Tyroc.: Will we ever be able to mention him without cringing?
This takes me back to the aforementioned Murray Boltinoff. I get the feeling that Boltinoff was something that fans just would not be able to understand these days: He was a man working in comic books to whom it was all just a job. He tended to stumble onto things by announcing in the letter columns of the comics he edited that he was against them. He didn’t see any big fandom for the Legion, so he took them out of Action and put them in Superboy on a semi-regular basis until the fans made it clear they wanted them on a regular basis. He didn’t think comic books should be relevant (this was in the wake of the Denny O’Neil/Neal Adams Green Lantern/Green Arrow series) and fans made him do a relevant Superboy story (though relevance had little place in a series set decades in the past – though it could’ve capitalized on the 50s nostalgia craze). He told fans not to send in any of their "amateur" scripts because he had pros like Cary Bates and Bob Haney writing the stories, and kind of kicked off the Junior DC element of the 70s – what we’d now call interns. He said no one wanted to see Golden Age heroes teaming with Batman in Brave and Bold, and soon had to have Batman meeting Wildcat (though Boltinoff NEVER understood the multiple Earth concept). (Wildcat showed up in some weird places. Not only did he show up with the Earth-One Batman in the B&B, but he also teamed up with the Creeper in the second issue of Super-Team Family. - adam)
Well, fans were saying that there should be a black Legionnaire, so Tyroc was created. I think the fans were hoping race relations would’ve improved some in the thousand year future that the Legion represented, but you couldn’t tell it with Tyroc. He was eventually written out and the black Invisible Kid came in, a much better character in the minds of most fans. Consider Tyroc to be to the Legion what Apache Chief was to Super-Friends.
Any advice for fanboys and fangirls who dream of leaving their stamp in comics history like you did?
The hobby has grown so much in the decades since I created that outfit. Most of the civilized world (and especially Hollywood) knows what ComiCon in San Diego is. The Doctor and Daleks are appearing on weekly American magazine covers. And, above all, in San Diego, Chicago, New York, anywhere there’s a major comic book or science-fiction show, fans can show their portfolios to editors and maybe get assignments. (When I was with Comic Buyer’s Guide, I was part of a group of aspiring artists and writers overseen by Dennis Jensen, the last inker to do justice to Carmine Infantino’s art. And we had a 15-year-old kid come in who was a Mozart of comic-book art, he could just sit down and draw stuff that would blow everyone else away! While he was still in high school, he was given a test script to draw by DC for The Shadow! That was Brandon Peterson. Google him if you don’t know who he is.) So fans today have access to much more than they did when I was their age – especially the Internet.

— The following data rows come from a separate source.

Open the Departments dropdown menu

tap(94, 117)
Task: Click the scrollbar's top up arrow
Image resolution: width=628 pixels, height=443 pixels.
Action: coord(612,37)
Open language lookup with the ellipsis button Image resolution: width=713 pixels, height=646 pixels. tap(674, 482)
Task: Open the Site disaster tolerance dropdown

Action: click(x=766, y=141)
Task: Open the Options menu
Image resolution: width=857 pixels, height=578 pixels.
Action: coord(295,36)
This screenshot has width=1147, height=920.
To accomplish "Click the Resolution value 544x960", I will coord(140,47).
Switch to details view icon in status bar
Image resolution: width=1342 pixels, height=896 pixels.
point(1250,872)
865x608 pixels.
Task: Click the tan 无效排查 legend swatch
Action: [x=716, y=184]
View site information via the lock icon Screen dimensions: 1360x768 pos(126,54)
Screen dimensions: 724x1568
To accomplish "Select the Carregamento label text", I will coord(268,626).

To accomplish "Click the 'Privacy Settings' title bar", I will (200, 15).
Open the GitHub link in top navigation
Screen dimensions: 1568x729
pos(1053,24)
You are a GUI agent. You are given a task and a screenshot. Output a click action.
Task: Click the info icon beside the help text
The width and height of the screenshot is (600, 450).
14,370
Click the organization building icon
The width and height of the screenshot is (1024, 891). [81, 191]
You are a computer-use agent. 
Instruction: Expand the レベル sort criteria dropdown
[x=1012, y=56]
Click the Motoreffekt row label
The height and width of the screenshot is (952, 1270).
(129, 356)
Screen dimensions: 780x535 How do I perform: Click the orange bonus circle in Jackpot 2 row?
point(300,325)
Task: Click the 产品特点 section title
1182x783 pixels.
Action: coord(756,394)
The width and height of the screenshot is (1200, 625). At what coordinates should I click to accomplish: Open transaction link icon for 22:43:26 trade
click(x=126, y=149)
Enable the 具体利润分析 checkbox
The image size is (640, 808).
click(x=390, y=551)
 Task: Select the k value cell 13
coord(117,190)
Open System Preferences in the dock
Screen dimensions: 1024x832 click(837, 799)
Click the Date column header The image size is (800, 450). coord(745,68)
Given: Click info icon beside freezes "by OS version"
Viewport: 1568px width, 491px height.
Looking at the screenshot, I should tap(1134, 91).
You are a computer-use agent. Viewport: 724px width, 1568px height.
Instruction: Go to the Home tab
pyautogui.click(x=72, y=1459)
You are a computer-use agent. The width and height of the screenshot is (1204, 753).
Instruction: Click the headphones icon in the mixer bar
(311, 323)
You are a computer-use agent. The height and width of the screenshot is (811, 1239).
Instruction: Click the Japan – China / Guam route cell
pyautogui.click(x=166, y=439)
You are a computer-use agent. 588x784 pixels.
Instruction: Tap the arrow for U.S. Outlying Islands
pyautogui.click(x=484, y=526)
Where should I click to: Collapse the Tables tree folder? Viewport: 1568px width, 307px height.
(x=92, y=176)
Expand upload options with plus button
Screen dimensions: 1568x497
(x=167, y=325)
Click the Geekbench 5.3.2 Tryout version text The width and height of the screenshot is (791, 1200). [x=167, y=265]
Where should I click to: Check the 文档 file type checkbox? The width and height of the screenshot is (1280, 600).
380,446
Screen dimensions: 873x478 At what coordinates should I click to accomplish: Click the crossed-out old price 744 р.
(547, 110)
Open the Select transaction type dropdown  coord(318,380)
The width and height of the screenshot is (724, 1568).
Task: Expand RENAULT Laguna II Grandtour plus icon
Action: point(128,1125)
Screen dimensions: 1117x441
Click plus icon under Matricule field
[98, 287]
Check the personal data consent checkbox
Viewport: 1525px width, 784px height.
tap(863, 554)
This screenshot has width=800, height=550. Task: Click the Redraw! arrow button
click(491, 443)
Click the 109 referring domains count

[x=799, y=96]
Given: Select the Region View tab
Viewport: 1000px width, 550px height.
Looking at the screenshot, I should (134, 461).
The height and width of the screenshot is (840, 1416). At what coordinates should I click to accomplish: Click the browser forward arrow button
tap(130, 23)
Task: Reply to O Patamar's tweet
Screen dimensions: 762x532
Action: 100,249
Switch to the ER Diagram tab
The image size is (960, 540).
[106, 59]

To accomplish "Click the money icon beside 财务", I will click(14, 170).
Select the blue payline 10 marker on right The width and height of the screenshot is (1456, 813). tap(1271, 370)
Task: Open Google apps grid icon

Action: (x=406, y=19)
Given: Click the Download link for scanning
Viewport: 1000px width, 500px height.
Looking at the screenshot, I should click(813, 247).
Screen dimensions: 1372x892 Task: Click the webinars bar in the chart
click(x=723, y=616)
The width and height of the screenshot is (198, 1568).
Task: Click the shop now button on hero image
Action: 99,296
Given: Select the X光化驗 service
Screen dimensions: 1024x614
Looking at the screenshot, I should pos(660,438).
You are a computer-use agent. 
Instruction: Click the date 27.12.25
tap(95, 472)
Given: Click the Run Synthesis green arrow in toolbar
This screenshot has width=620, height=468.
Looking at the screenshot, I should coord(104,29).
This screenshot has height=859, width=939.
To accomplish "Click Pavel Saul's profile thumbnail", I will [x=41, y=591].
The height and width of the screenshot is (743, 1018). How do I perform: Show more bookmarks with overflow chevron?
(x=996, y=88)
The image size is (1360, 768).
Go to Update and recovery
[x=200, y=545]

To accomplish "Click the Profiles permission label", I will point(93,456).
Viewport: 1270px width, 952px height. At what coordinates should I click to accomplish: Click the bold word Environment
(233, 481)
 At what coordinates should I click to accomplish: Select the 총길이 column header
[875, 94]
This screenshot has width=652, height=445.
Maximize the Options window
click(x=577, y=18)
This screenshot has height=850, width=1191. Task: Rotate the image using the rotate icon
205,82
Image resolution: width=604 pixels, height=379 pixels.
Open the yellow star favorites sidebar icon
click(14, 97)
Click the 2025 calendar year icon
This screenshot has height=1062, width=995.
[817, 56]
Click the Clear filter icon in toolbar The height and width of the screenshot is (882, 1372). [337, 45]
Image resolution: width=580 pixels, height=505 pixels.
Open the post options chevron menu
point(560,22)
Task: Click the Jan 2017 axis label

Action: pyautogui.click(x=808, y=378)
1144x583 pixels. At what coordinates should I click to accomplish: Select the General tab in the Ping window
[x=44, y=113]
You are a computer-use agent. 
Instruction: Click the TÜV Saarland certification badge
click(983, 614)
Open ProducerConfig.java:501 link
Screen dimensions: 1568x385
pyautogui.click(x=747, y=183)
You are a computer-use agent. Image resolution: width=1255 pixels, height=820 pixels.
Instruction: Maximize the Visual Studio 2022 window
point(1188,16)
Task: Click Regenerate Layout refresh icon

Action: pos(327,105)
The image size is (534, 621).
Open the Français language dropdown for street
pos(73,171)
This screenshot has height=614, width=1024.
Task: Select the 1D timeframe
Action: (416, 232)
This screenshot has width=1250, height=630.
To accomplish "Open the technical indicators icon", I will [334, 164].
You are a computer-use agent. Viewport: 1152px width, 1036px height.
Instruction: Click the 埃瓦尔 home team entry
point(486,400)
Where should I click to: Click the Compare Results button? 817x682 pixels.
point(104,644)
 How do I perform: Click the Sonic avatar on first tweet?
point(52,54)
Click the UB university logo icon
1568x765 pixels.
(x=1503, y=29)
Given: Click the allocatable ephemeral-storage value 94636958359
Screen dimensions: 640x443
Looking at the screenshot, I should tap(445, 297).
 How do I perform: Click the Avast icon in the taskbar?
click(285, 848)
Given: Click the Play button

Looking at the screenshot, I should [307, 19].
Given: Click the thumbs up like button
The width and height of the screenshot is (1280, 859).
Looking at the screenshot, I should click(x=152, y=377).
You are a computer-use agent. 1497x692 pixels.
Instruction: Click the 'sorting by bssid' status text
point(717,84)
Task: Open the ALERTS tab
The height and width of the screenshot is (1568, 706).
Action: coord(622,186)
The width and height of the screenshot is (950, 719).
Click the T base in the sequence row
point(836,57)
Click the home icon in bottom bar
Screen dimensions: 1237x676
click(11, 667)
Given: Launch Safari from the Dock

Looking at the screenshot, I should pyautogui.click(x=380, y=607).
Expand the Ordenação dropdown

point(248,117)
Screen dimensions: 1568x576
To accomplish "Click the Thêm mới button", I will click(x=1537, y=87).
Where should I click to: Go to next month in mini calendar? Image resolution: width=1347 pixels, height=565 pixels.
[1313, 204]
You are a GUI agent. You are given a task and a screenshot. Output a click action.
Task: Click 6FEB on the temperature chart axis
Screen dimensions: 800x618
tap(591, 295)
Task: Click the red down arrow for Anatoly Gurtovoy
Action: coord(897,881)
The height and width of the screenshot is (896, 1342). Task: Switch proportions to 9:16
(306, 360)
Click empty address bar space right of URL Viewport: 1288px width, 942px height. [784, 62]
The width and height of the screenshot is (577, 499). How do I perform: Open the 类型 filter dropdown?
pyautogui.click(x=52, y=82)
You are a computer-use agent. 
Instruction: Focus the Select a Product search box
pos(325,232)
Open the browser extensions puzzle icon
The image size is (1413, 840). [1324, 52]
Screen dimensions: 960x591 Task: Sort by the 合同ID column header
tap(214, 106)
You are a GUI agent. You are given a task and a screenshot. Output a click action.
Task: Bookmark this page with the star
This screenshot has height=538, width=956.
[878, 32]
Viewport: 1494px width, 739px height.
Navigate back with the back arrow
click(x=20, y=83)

Looking back at my life in comics, I’ve come to look at myself as the Ann Marie of comic books. Ann Marie was a character played by Marlo Thomas in "That Girl," a series that ran on ABC from 1966 - 1971. She was an aspiring actress trying hard, but never quite making the big break that made her a star.
Over the years, I’ve submitted ideas and scripts to DC, Marvel, Archie, and others. I’ve had a few things published in the adult mini-comic "Goodies" under my pseudonym, Zeke T Grimm. (An anagram of my real name.) But I just never quite made the breakthrough.
But don’t let what happened to me discourage you. I could’ve tried to work a lot harder, I did not. Keep at it. Never give up on your dreams.
Well, that was all kinds of amazing. Thanks so much to Kim for taking the time to share his thoughts with us. He'll always have a place in comic history, and that's a pretty dang cool thing to be able to say. Best of luck, Kim!
Meanwhile, I'll see you fine people again tomorrow!